Now I need to filter out noise — this was never meant for music — but instead of too slow, it (like my turntable) runs very slightly fast. And I expect to go through a lot of batteries.

March 14, 2014:

And in case it wasn’t obvious, I can hook that hand-held recorder up to the computer, and I did. I had to filter out all the noise — this one does not have any Dolby or anything like that, as it’s designed for reporters or the like taping spoken word — and I’m not sure just how reliable the speed is, but it seems to match up pretty well with the official times.

Anyway. “Back to the 60’s Rock ‘n Roll,” from Dominion Entertainment, is now in MP3 form. Most of this is not the originals, but re-recordings by the original artists or an approximation thereof (e.g., Paul Revere and Mark Lindsay fill in for Paul Revere & the Raiders, since the rest of the original band wasn’t available).

Going by what I’ve found on the web this was sold in LP and CD form by K-Tel, but that name does not appear anywhere on the cassette tape version.

Anyway. It’s mostly not the originals, but it’s not bad. It’s nice to have “Psychotic Reaction” in my collection, and none are total stinkers. And once I switched to the small recorder and filtered the tape hiss, it sounded pretty good — the bass is maybe a bit weak.

March 14, 2014:

Not a tape, but I’ve just added another album.

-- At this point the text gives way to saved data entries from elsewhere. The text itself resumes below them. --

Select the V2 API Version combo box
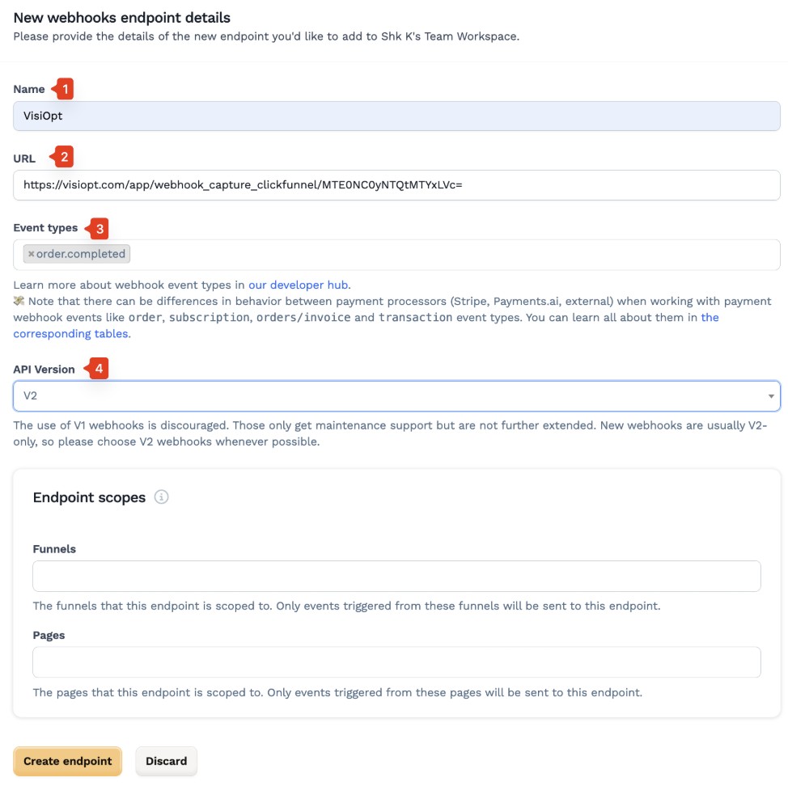Screen dimensions: 788x786 click(396, 396)
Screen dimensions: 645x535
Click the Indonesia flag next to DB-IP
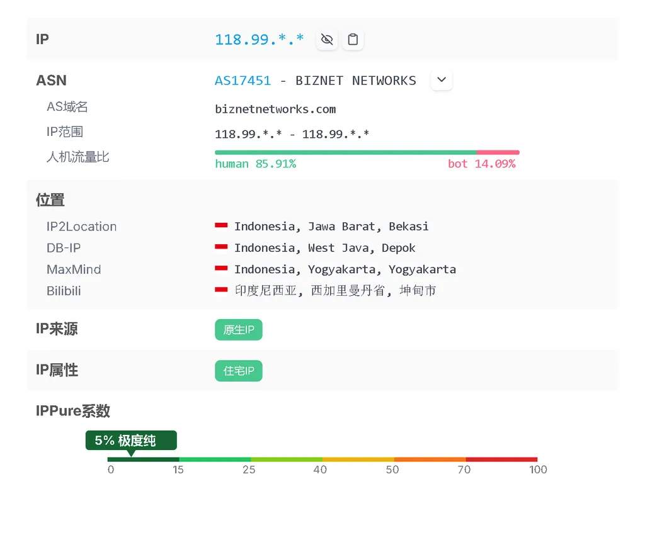point(221,247)
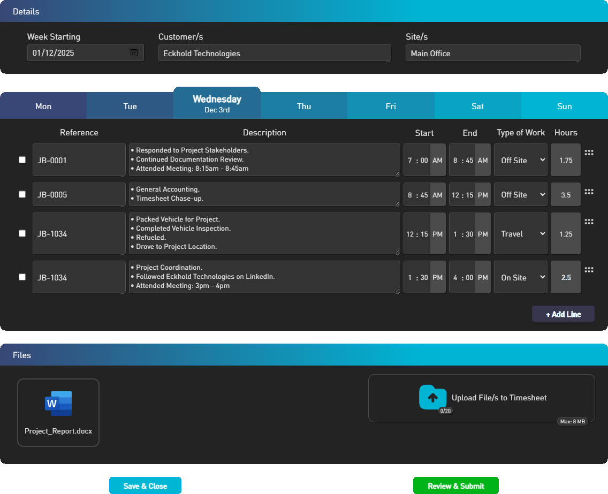Click the Max 8 MB size badge
The height and width of the screenshot is (494, 608).
pos(573,421)
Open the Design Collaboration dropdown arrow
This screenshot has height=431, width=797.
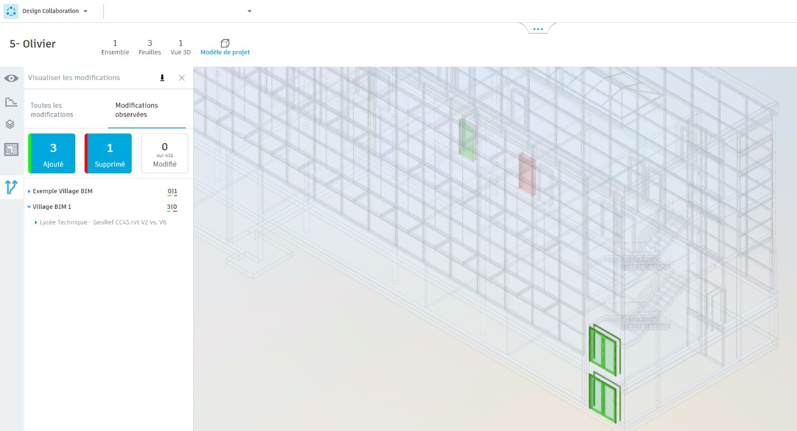[x=85, y=10]
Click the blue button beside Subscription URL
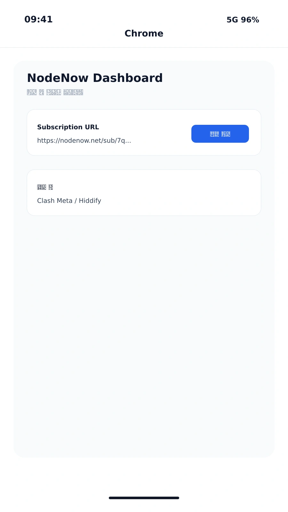Screen dimensions: 288x512 220,134
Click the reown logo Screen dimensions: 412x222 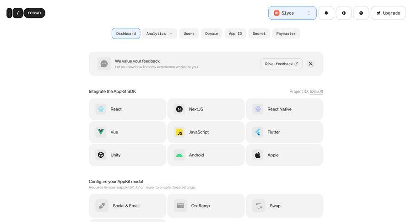click(x=26, y=13)
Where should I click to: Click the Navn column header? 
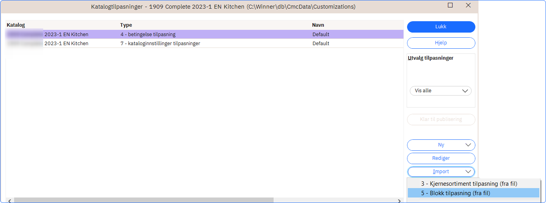coord(318,25)
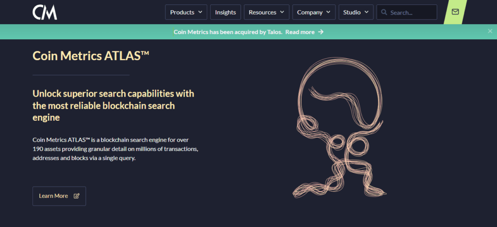
Task: Expand the Company dropdown chevron
Action: coord(329,12)
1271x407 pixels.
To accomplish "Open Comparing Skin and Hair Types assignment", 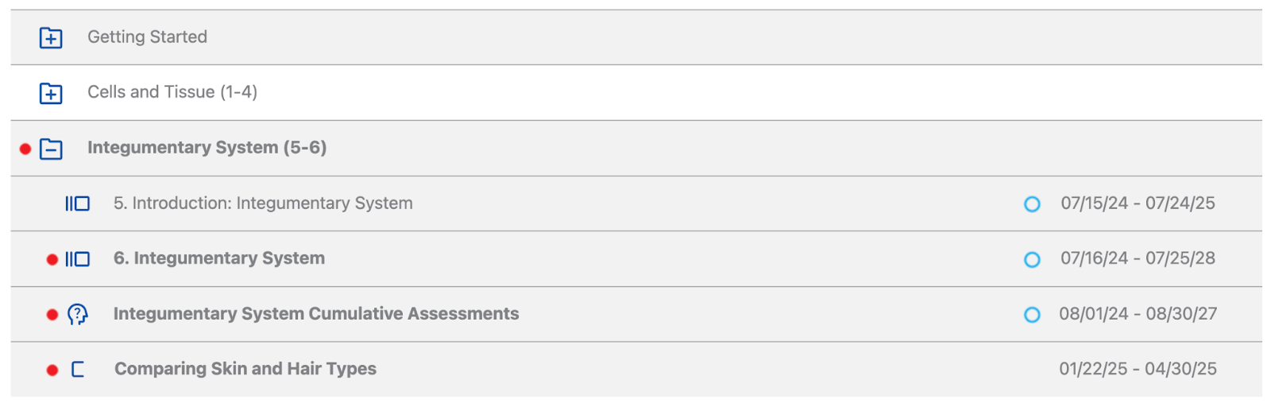I will coord(245,369).
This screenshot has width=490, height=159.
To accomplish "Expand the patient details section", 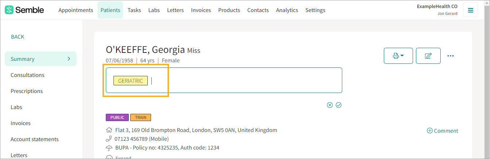I will [x=119, y=158].
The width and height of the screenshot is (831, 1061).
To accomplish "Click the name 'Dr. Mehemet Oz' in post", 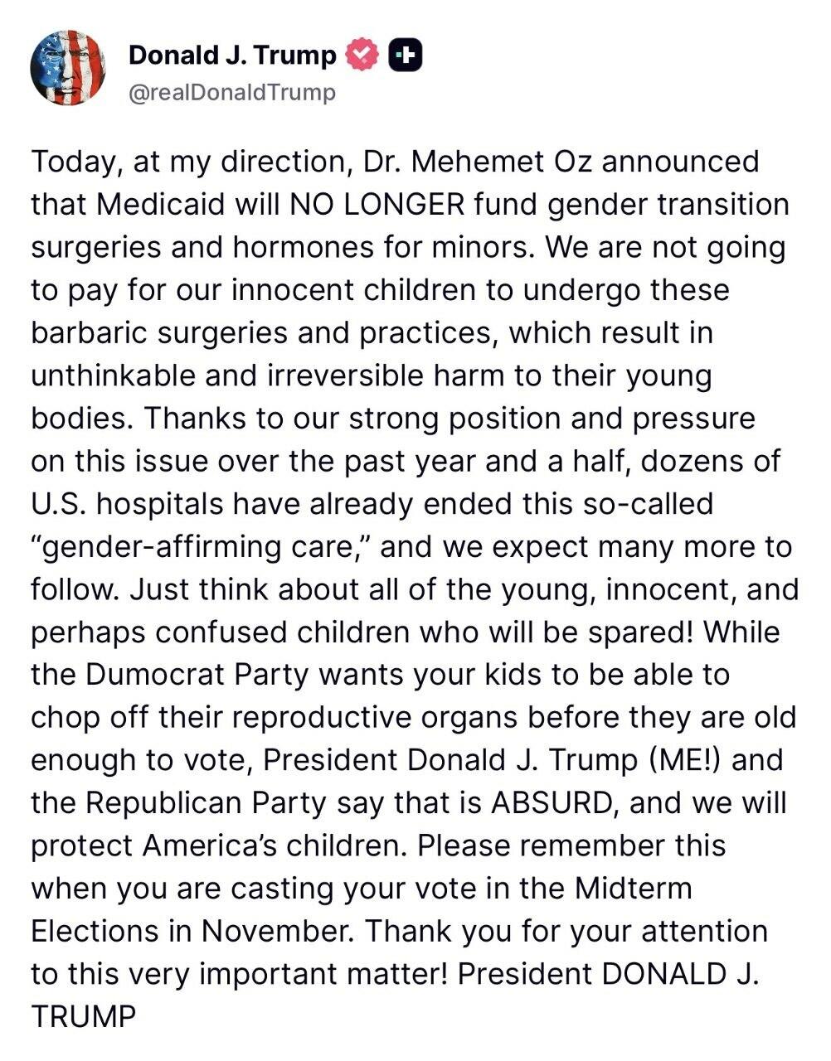I will pyautogui.click(x=479, y=161).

Y’see, I’ve been putting away my CDs — I emptied both my 200-disc carousels, and hauled out all the empty jewelcases I had stashed away, and put the CDs into their appropriate receptacles. It was a fairly large job, actually, as neither discs nor boxes were in order, but I finished today.

Except that I can’t find the case for the soundtrack of “Gladiator,” and I can’t find the discs of “Patty Smyth” and X’s “Ain’t Love Grand.”

So I spent part of the afternoon rummaging around my office, hoping they’d turn up. Went through stacks of CD-ROMs hoping the CDs might have wound up there by mistake.

I didn’t find the missing items, but I did find a CD I’d never played, let alone ripped — “Colour Moving and Still,” by Chantal Kreviazuk. No idea where I got it, or when, but what the hell, I ripped it to my collection. It’s playing right now. It’s not bad. I don’t think she’ll ever be a real favorite, but I’m enjoying it.